Going line by line through the data below, report how many lines include the word "options", with nothing added.

(Pixel coordinate grounding data)

________________________________________

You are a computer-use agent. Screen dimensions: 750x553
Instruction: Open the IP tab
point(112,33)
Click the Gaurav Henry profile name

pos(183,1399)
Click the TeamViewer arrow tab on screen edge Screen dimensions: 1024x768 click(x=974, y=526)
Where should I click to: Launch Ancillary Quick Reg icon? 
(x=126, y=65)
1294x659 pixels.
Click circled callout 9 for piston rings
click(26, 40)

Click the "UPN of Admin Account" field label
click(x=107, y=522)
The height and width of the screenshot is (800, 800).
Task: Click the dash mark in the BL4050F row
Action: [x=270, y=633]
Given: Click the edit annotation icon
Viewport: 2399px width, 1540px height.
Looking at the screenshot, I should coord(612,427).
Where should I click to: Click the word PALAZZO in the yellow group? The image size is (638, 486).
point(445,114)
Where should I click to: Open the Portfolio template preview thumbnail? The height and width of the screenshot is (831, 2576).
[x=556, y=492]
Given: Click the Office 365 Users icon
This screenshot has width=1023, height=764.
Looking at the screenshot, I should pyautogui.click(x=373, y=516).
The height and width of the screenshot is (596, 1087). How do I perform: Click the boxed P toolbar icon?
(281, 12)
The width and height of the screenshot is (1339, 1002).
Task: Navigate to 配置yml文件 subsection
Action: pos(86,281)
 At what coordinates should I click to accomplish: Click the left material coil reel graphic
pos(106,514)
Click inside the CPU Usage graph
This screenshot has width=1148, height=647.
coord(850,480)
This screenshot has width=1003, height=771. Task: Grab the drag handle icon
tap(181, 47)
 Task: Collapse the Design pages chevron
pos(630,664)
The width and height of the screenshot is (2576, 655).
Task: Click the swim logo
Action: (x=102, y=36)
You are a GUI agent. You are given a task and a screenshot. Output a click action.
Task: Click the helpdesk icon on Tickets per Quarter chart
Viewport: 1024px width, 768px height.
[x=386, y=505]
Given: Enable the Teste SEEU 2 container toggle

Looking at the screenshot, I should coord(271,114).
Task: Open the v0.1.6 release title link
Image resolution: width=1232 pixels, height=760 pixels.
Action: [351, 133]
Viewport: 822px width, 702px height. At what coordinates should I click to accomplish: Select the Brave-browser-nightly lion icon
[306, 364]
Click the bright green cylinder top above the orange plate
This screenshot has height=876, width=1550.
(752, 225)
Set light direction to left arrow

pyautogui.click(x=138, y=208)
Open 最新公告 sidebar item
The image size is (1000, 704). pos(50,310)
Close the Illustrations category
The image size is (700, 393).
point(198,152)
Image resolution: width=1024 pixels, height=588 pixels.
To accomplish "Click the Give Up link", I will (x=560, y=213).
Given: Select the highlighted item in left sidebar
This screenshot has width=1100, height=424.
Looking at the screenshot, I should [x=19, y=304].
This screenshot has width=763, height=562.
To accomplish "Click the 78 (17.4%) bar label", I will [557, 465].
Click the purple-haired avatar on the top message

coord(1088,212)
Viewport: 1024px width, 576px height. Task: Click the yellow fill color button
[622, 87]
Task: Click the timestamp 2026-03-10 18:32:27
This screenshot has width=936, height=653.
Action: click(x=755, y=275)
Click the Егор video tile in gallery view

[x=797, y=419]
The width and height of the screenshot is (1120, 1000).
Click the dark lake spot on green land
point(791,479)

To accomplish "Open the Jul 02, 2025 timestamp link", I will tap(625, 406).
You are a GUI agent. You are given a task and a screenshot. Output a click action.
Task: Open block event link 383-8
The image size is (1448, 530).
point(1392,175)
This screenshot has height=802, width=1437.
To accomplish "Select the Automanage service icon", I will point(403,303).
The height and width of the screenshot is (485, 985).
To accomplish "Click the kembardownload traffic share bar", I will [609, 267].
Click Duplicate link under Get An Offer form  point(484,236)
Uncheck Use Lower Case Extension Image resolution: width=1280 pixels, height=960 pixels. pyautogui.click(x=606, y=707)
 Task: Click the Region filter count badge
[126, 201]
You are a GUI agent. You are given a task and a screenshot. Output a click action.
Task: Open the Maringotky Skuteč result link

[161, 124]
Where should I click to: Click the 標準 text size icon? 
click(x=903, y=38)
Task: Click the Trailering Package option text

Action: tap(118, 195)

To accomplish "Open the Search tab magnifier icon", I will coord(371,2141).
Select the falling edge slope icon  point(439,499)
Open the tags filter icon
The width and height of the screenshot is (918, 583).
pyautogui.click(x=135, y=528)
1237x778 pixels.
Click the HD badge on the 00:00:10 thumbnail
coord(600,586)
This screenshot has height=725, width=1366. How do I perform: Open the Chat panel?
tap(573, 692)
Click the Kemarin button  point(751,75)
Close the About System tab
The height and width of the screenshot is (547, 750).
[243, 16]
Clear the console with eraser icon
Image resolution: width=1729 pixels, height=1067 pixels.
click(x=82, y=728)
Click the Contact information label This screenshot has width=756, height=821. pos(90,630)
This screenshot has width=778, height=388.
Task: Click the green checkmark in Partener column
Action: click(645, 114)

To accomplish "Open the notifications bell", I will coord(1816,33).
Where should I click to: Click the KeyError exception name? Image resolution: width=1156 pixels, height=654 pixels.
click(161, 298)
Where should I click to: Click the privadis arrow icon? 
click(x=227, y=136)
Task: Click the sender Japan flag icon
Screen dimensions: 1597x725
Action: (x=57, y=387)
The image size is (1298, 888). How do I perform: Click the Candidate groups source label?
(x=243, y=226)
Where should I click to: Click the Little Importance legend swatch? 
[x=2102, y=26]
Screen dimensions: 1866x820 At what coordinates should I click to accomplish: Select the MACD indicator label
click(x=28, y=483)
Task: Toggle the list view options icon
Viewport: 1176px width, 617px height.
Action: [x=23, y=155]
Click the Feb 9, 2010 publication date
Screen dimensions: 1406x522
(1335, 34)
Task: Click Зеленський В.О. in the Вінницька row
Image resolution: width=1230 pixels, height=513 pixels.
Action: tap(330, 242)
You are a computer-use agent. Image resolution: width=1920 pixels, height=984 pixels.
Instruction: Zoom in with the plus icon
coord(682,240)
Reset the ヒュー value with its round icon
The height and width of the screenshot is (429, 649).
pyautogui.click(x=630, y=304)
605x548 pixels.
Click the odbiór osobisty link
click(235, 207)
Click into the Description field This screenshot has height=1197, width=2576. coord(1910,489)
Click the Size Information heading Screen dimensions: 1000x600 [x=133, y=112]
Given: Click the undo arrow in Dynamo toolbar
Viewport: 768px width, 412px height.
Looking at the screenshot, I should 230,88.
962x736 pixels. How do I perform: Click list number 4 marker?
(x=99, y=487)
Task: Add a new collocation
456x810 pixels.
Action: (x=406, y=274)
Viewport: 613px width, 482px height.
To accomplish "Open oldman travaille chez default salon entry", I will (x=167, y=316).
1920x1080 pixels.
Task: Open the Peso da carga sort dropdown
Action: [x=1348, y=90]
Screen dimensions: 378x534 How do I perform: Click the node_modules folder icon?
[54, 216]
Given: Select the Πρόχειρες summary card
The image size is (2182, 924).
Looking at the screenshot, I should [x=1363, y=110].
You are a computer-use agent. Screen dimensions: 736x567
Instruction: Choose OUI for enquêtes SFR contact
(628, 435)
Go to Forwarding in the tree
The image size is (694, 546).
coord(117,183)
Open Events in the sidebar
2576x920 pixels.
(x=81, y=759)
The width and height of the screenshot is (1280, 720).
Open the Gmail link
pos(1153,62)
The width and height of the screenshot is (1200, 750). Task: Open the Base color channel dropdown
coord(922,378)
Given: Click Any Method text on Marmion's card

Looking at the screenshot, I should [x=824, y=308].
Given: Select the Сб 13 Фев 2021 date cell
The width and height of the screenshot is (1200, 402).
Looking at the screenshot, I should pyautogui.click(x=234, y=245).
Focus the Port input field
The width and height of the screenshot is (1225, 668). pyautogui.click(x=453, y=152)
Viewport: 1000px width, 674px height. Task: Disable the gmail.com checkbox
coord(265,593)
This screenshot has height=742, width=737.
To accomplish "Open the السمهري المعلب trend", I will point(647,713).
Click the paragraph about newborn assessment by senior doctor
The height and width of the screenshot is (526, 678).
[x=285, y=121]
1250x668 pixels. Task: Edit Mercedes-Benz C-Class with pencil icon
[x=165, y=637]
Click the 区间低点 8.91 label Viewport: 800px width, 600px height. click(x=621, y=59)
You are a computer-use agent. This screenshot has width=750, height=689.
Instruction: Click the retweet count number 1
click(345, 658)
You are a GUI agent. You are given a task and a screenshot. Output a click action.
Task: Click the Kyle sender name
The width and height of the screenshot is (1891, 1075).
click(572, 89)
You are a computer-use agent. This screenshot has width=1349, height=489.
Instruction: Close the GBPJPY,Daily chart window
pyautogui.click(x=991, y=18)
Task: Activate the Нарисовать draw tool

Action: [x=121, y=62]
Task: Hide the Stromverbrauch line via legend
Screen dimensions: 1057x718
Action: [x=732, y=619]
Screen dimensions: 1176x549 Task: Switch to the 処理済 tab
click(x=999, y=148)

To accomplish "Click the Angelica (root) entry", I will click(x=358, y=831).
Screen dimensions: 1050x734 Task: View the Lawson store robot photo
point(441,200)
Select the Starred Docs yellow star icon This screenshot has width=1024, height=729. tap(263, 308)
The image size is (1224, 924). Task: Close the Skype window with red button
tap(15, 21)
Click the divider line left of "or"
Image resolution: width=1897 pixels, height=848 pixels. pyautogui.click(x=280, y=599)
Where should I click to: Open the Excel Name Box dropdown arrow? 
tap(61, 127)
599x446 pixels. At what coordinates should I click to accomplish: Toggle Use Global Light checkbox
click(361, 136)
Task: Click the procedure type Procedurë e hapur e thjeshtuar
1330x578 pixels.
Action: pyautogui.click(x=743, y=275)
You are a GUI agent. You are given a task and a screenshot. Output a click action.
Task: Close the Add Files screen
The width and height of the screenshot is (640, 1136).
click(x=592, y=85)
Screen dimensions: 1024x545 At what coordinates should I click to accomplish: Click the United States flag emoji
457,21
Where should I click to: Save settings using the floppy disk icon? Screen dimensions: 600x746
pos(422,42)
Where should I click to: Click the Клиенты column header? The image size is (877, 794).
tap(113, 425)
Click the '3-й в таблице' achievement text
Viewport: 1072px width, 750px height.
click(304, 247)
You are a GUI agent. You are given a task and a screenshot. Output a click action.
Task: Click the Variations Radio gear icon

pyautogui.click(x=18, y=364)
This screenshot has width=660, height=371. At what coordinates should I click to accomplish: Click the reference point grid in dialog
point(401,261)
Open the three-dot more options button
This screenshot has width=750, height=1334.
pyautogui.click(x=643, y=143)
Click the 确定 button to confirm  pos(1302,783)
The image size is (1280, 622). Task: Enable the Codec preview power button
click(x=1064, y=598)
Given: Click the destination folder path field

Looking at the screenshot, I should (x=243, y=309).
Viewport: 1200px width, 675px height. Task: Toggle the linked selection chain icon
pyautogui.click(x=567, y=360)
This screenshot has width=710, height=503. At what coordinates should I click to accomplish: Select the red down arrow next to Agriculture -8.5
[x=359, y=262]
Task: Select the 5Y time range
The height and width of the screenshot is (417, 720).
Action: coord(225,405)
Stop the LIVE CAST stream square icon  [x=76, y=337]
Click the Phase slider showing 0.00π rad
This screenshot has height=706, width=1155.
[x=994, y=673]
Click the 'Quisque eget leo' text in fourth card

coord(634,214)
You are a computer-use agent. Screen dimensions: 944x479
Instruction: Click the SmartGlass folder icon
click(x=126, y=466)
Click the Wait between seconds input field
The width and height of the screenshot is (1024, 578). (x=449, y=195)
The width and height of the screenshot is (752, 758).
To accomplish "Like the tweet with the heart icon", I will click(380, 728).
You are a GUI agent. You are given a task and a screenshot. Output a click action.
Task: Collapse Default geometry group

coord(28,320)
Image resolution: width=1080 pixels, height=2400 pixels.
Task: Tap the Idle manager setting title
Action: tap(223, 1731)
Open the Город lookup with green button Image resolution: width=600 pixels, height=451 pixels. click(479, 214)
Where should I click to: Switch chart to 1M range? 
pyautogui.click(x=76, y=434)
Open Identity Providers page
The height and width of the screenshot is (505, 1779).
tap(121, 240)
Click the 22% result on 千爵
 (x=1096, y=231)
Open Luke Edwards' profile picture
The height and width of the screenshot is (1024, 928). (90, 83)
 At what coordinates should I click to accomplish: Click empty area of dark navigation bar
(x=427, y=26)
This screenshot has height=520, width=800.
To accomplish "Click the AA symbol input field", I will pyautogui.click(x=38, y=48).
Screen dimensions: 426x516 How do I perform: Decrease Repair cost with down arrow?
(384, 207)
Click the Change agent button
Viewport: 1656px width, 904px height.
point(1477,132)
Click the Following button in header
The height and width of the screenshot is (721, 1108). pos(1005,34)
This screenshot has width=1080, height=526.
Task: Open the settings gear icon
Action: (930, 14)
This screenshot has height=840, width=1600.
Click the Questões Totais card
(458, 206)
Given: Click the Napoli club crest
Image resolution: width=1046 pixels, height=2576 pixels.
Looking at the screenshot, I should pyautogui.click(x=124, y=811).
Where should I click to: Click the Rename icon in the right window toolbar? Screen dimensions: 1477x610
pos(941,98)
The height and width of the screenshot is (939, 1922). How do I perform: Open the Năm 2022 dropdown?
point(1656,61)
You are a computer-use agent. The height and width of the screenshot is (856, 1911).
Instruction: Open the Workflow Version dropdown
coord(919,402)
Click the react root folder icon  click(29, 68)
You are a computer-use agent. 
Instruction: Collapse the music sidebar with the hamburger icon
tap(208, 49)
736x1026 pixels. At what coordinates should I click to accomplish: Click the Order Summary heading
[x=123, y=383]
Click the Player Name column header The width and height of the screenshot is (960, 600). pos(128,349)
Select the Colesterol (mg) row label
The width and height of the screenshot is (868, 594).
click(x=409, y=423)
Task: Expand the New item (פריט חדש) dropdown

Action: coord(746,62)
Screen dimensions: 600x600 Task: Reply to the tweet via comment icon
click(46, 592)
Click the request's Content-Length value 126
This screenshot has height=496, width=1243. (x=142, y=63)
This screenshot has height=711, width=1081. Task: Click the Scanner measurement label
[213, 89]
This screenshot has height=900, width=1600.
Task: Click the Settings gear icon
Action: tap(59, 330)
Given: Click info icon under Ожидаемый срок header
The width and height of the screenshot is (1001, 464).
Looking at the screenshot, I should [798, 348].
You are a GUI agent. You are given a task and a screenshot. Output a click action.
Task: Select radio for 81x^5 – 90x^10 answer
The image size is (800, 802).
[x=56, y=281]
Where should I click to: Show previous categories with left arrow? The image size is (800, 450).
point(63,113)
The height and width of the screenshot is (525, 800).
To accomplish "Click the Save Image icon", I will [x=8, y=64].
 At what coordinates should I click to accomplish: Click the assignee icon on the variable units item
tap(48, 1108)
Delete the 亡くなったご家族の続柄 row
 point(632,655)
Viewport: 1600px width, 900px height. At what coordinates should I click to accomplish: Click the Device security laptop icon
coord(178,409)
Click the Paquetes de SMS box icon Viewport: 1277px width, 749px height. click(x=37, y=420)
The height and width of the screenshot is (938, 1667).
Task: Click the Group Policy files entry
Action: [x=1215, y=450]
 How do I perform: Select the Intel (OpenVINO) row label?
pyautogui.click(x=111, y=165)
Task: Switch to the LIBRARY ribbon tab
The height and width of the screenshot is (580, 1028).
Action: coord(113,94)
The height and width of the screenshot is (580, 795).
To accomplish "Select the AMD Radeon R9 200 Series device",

________________________________________

Output » 2